2.8万存款被盗!专家解释「用公共WiFi=裸奔」帐密GG 网友秒懂
▲现代人智慧手机不离身,走到哪都要上网。(图/记者林世文摄)
日前在深圳从事水果生意的傅先生指,他在华强北附近用手机连上公共Wi-Fi,数分钟后就收到银行讯息,显示帐户内人民币6000多元(约台币2.8万元)存款遭盗,经媒体披露引发热烈讨论。就有专家呼吁,使用公共Wi-Fi存在不小风险,帐号、密码面临的危险程度近乎「裸奔」,更揭露3大钓鱼手法,网友看了秒懂。
网友在PTT发文,表示Wi-Fi Phishing(网路钓鱼)出现快20年了,但直到今天还是有无数民众爱用公共、免费的Wi-Fi服务,事实上非常危险。他说,大家要有一个简单的基本概念,「只要掌控封包,使用者所有未加密的资讯都将会开诚布公,一五一十的出现在你面前。」
他举例,像是PTT平台预设就是明码传输,若用Wi-Fi上网,Wi-Fi提供者可以直接看到使用者的帐号和密码,「明码传输连一点技术门槛都没有,连破解都不用破解。

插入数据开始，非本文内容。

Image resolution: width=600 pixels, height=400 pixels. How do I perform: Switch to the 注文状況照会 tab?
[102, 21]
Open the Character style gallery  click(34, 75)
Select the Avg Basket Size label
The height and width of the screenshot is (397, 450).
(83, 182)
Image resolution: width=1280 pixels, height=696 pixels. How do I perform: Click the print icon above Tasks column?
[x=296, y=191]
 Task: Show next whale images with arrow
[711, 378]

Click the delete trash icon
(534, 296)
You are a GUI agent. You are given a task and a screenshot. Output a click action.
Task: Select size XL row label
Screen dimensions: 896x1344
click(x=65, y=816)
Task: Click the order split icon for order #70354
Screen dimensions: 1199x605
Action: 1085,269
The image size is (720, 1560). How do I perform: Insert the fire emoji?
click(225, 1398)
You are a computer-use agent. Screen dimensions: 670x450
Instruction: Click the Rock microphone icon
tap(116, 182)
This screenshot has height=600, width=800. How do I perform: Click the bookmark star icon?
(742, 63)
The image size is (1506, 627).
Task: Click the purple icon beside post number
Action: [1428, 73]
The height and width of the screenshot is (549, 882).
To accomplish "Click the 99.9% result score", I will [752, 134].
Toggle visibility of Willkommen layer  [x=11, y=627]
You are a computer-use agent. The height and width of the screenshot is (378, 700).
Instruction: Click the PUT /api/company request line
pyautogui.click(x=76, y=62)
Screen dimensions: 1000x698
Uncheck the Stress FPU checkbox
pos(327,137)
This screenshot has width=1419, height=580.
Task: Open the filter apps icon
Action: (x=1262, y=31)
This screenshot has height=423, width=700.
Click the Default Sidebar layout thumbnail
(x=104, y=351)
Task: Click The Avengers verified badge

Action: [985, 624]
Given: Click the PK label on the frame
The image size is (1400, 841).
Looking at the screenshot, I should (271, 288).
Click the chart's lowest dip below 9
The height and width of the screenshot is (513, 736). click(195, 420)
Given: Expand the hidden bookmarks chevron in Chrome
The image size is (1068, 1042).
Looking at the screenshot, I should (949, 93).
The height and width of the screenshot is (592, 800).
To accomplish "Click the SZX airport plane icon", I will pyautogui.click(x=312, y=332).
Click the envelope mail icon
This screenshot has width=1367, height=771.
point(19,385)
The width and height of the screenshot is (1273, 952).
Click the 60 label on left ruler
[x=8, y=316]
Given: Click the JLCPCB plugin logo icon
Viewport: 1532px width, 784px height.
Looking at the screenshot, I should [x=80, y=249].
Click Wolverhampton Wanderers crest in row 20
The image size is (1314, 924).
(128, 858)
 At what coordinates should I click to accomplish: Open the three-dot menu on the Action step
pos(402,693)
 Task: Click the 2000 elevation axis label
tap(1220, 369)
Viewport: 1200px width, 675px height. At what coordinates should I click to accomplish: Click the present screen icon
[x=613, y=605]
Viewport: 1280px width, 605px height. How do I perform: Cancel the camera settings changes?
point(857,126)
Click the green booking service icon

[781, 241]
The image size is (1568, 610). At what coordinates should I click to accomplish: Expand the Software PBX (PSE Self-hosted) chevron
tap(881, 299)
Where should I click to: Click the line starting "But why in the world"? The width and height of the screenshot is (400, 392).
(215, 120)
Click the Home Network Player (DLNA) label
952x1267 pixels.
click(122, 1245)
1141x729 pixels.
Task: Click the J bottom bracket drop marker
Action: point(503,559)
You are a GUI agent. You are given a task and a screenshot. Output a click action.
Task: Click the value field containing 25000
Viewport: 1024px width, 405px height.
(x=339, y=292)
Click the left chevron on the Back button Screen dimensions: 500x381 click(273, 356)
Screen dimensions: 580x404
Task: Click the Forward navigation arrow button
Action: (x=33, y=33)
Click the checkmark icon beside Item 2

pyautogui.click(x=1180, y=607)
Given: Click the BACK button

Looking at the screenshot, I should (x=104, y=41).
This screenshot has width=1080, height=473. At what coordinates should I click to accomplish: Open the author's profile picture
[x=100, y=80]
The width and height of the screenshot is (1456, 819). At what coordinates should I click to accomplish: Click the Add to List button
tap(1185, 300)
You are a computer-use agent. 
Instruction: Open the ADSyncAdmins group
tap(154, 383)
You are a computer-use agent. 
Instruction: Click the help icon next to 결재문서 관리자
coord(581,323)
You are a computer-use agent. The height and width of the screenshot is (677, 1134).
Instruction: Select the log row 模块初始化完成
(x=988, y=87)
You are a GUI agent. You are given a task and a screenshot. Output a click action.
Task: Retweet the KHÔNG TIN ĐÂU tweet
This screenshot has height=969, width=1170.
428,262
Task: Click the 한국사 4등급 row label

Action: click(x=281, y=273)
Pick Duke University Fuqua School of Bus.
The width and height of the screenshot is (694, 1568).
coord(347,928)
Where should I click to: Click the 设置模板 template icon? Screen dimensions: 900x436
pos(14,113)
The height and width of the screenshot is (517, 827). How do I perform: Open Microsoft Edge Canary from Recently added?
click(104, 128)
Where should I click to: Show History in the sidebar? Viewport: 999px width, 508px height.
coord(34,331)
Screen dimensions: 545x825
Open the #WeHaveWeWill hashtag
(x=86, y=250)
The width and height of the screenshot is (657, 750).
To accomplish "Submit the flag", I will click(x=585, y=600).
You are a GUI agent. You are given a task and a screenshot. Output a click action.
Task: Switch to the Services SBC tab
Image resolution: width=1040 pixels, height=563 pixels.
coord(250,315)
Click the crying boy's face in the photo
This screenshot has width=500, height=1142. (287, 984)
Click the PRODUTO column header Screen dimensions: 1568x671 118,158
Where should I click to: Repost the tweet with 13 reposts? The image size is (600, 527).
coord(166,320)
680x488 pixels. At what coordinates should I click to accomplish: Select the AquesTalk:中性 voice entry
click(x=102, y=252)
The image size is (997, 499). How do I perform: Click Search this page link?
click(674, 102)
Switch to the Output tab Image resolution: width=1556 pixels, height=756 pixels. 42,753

」更恐怖的是,就算是已加密的资讯,目前使用SSL2.0的伺服器也几乎都有办法破解,「只是运算的时间问题」。
Wi-Fi网路钓鱼大致上分成3种,「假造热点,提供网际网路」、「假造热点,不提供网际网路」、「攻击热点,直接撷取资料。」他说,Wi-Fi提供者透过伪装的热点名称,让终端使用者连入,就能掌控所有封包,也能造假使用者想要连接的网页,例如伪造Gmail或网路银行页面,就能拿到使用者输入的帐号和密码,「任何的网站皆可以如此做,只是复杂度与时间性的问题。」
▲网友警告,使用公共Wi-Fi后输入任何帐号、密码都是相当危险的事。
网友补充,上述方式是「造假网站」,其中最难的技术门槛是要把使用者导回真正的网站,所以有些人干脆不把使用者导回,技术门槛大幅下降。以造假Facebook页面举例,初阶的模式是只做登入页面,当使用者登入后,就会发现一片空白没有下一步了;进阶一点的作法,可以制造「帐号密码输入错误」的提醒页面。
他认为,现在的使用者手机多会自动记忆连过的热点名称,但连接到伪装过的公共WI-FI后,就会进入假的认证登入页面,只要输入帐号密码,个资就泄露了。他说,一直以来iTaiwan都有这个问题,多年前曾向国发会反应,结果数年来一直石沉大海,直到去年底才终于在cookie中加上了认证的标签。
最后,他给了一句浅显易懂的建议,呼吁民众保护个资的最好方法,就是别再使用公共、免费的WI-FI,「结论就是,当你别人Wi-Fi的那一刻,你基本上就已经在裸奔了。」